## Pages

Contact me for VHDL or Verilog projects and assignments

## Wednesday, April 14, 2010

### VLSI Interview Questions - Part 2

This is part -2 of the interview questions series.Hope it is useful.

1)For the circuit shown below, what should the function F be, so that it produces an output of the same frequency (function F1), and an output of double the frequency (function F2).

a. F1= NOR gate and F2= OR gate
b. F1=NAND gate and F2= AND gate
c. F1=AND gate and F2=XOR gate
d. None of the above
Ans : (d) . (Hint : Assume a small delta delay in the NOT gate).

2)The maximum number of minterms realizable with two inputs (A,B) is:
Ans : For n bits the max number minterms is, (2^n).
For n=2, no. of minterms = (2^2) =  4.
http://www.iberchip.net/VII/cdnav/pdf/75.pdf

3)The maximum number of boolean expressions with two inputs (A,B) is:
Ans : For n bits the max number boolean expressions are, 2^(2^n).
For n=2, no. of boolean expressions = 2^(2^2) =  2^4 = 16.
http://www.iberchip.net/VII/cdnav/pdf/75.pdf

4) A ring counter that counts from 63 to 0 will have ______ D flip-flops,
but a binary counter that counts from 63 to 0 will have _____ D flip-flops
Ans : For ring counter 64. for binary counter 6.

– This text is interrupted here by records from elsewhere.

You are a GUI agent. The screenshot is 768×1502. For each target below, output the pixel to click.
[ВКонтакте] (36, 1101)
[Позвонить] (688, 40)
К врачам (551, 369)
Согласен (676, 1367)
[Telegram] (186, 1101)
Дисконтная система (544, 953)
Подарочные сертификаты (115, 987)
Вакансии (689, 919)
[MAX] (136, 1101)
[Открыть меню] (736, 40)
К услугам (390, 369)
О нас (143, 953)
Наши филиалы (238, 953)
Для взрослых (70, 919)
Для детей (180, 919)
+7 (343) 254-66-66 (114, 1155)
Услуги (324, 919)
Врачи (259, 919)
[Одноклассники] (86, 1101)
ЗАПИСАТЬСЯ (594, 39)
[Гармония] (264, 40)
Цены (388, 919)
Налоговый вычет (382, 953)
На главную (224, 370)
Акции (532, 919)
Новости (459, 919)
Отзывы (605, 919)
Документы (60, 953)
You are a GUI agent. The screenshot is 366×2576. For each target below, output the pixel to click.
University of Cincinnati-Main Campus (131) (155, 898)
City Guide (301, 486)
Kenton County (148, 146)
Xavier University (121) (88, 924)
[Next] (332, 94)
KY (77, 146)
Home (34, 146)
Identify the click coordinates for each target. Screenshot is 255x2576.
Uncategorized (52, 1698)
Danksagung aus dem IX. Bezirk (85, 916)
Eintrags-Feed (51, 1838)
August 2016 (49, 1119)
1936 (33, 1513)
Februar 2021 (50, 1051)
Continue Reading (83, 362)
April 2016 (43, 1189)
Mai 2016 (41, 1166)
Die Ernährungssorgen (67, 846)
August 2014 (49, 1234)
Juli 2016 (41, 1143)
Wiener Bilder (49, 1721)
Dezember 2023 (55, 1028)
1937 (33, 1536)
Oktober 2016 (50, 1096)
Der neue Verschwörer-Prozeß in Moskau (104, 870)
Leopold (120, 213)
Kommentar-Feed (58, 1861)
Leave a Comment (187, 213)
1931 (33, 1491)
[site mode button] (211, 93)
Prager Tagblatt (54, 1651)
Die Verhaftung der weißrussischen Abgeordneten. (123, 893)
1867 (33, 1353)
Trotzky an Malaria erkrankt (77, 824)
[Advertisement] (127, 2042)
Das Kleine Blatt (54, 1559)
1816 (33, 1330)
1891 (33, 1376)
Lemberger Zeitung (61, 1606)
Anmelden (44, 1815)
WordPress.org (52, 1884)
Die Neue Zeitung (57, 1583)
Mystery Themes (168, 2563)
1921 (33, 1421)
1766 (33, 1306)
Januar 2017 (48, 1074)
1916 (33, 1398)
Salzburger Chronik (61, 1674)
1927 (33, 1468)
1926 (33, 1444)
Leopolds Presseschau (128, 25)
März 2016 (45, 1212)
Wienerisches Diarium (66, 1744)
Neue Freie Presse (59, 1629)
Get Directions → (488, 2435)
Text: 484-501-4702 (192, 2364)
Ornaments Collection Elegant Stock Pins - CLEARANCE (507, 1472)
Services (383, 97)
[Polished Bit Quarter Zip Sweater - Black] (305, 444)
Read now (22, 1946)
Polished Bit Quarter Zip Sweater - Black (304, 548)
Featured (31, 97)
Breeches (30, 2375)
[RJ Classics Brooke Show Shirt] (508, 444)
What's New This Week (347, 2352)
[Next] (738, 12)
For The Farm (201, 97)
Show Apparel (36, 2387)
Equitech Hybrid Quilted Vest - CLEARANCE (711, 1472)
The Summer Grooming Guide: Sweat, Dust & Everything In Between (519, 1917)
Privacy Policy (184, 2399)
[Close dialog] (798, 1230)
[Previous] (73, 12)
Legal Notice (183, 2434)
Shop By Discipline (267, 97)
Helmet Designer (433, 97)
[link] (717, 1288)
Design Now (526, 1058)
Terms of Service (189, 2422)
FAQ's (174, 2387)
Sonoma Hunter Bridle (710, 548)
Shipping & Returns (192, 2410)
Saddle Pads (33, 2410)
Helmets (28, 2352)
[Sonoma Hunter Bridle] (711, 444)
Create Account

5) Why cache memory is used in computers?
Cache memory is used to increase the speed of memory access by processor.Unlike the main(physical) memory cache memory is small and has very short access time.The most recent data accessed by processor is stored in cache memory.This will help the processor to save time bacause time is not wasted in accessing the same data from the main memory again and again.
A good example is that ,if processor is executing a loop 1000 times involving many variables(so that the CPU registers available are all used up) then the value of these variables can be stored in cache memory.This will make the loop execution faster.
In designing cache, cache miss probability and hit probability determines the efficiency of the cache and the extend to which the average memory access time can be reduced.

6) How will you design a sequence detector?
http://web.cs.mun.ca/~paul/cs3724/material/web/notes/node23.html

7) What is setup time and holdtime?
Setup time is the minimum amount of time before the clock’s active edge by which the data must be stable for it to be detected correctly. Any violation in this will cause incorrect data to be captured.
(Analogy for setup time: Suppose you have to catch a train and the train leaves at 8:00.Say you live 20 minutes away from the station, when should you leave your house?
Ans : at 7:40 -> set up time is 20 mins in this case)

Hold time is the minimum amount of time after the clock’s active edge during which the data must be stable. Any violation in this required time causes incorrect data to be latched.
(Suppose your friend needs help in boarding the train and train only allows 5 mins for boarding.How long should you stay after you have arrived?
Ans : Atleast 5 mins -> Hold time is 5 mins )
A very good tutorial with examples about setup time and hold time can be found at this link:
http://nigamanth.net/vlsi/2007/09/13/setup-and-hold-times/

8)What is the difference between Moore and Mealy state machines?
Ans : Moore and Mealy state machines are two ways of designing a state machine. Moore state machines are controlled in such a way that the outputs are a function of the previous state and the inputs. However, Mealy state machines are controlled in a way such that the Outputs may change with a change of state OR with a change of inputs.A Moore state machine may require more states(but less complexity) than a Mealy state machine to accomplish the same task.

1. Hi

I read this post 2 times. It is very useful.

Pls try to keep posting.

Let me show other source that may be good for community.

Source: IT interview questions

Best regards
Jonathan.

2. hi

For Question -2
The maximum number of minterms realizable with two inputs (A,B) is:2^n
which comes out to be 4.
There can be only four min terms for the input combinations:(0,0),(0,1),(1,0) and (1,1)
Please correct me if i am wrong.

3. Thanks mishti for noticing the error. I have updated it. See this link for more explanation.
http://www.iberchip.net/VII/cdnav/pdf/75.pdf

4. c will be the correct answer for question no. 1

1. can you explain

5. for the first question, the answer all depends on the delay of the inverter which is not given.. let us assume the delay of the inverter is equal to the some value and XOR the both the inputs, then by drawing the input and inverted input with some delay, and XORing them , you can get the output which is twice the frequency of the input but with non 50 percent duty cycle , similar is for the case of AND gate.